Today at my internship, we played a common icebreaker game where each person takes a few M&M’s of different colors and answer questions based off the colors they choose. We had some lighthearted questions, but the more serious questions were where the girls were challenged to think a little deeper.
For a green M&M (which is apparently a great flavor since the majority of the girls chose it), they had to answer this question: If you could fix any problem in the world to fix, what would it be and why?
I was pretty much expecting generic answers like “hunger” and “cancer,” but their answers absolutely blew me away. The answers that piled up as we went around the table were along the lines of “violence,” “racism,” “economic disparities,” and “immigration issues.” – Just a reminder that these girls are twelve, thirteen and fourteen years old.

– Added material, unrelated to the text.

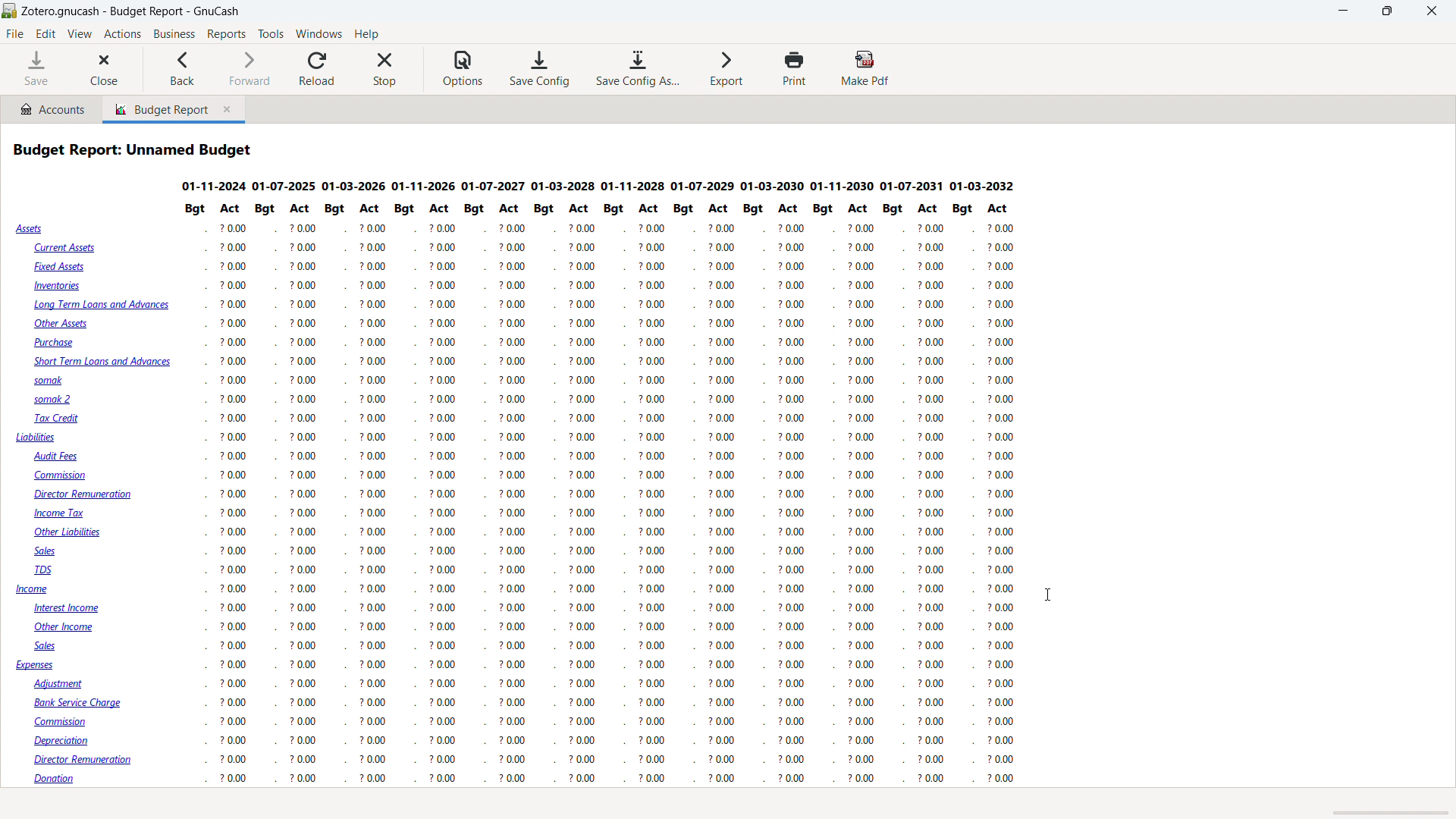  What do you see at coordinates (183, 69) in the screenshot?
I see `bavk` at bounding box center [183, 69].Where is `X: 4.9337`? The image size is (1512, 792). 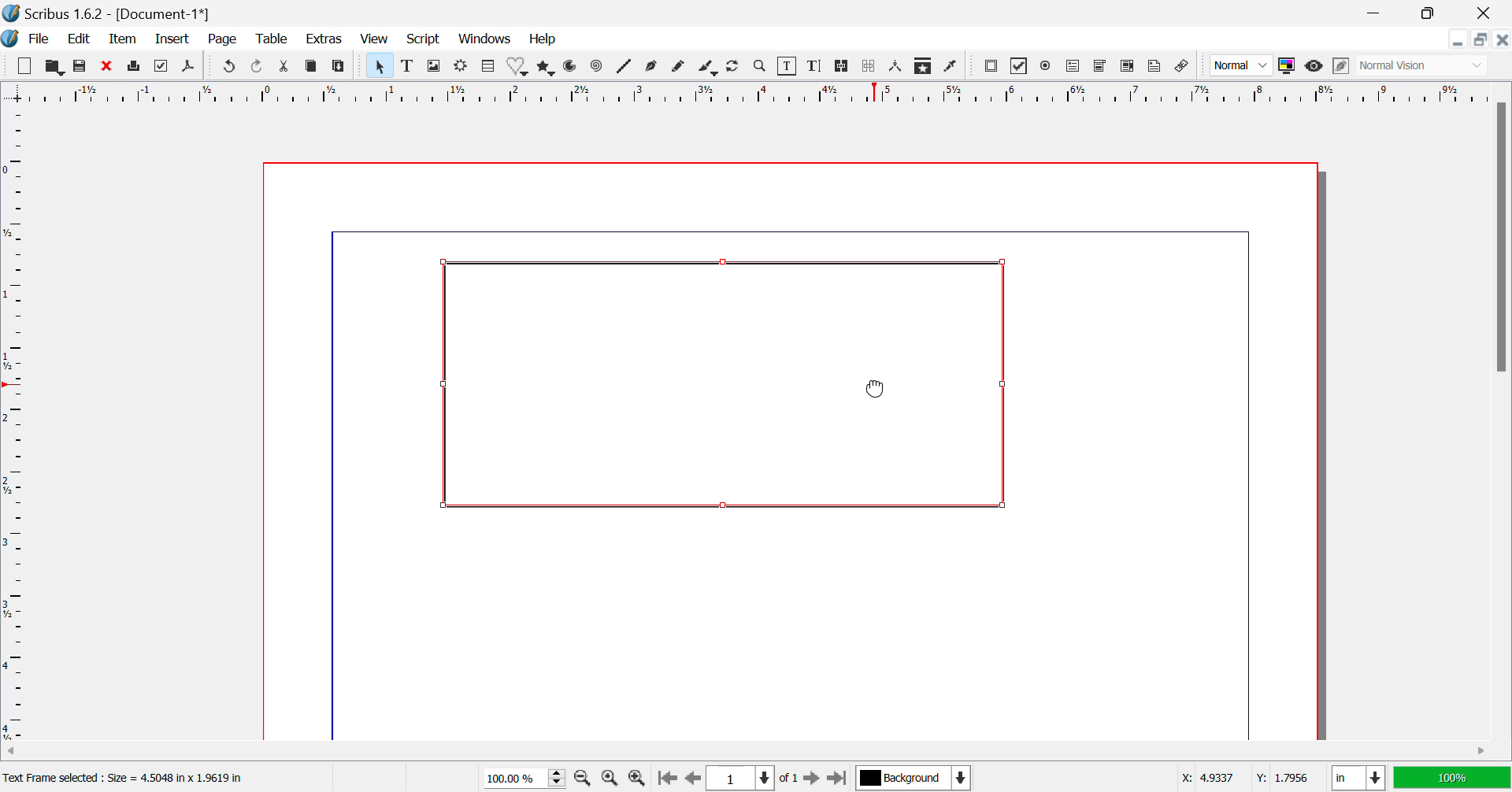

Then, as if just knowing that those are serious issues isn’t enough, they start to connect the issues. They start discussing amongst themselves how if we combat racism and violence, the immigration issues wouldn’t be a problem. Then issues like hunger and poverty could be solved in solving economic disparities. I was amazed at how much these girls knew about these issues and that they knew just how much they affected them.
I’ve always really enjoyed working with kids and it was always really hard for me to describe why I liked it so much. I knew that I liked being a good role model for them, and see them learn and grow, but this activity helped me to put that into words.
I like working with kids because they are truly our future. These kids are the ones who will be working for these changes. Seeing the interest and passion these girls have for issues like this gives me hope for a better tomorrow. I constantly hear people cast young people who are in situations like theirs aside, but I am constantly so amazed by everything these girls do and say, and I know that one day they will change the world.
So that’s why I love working with kids. That is why I enjoy dedicating so much time to just make that little difference. Hearing a kid say you made an impact on the way they think is by far the greatest compliment. Having a 12 year old say you’re her favorite part of coming to camp every day – that’s why I do it. And I cannot wait to see the incredible things those kids do.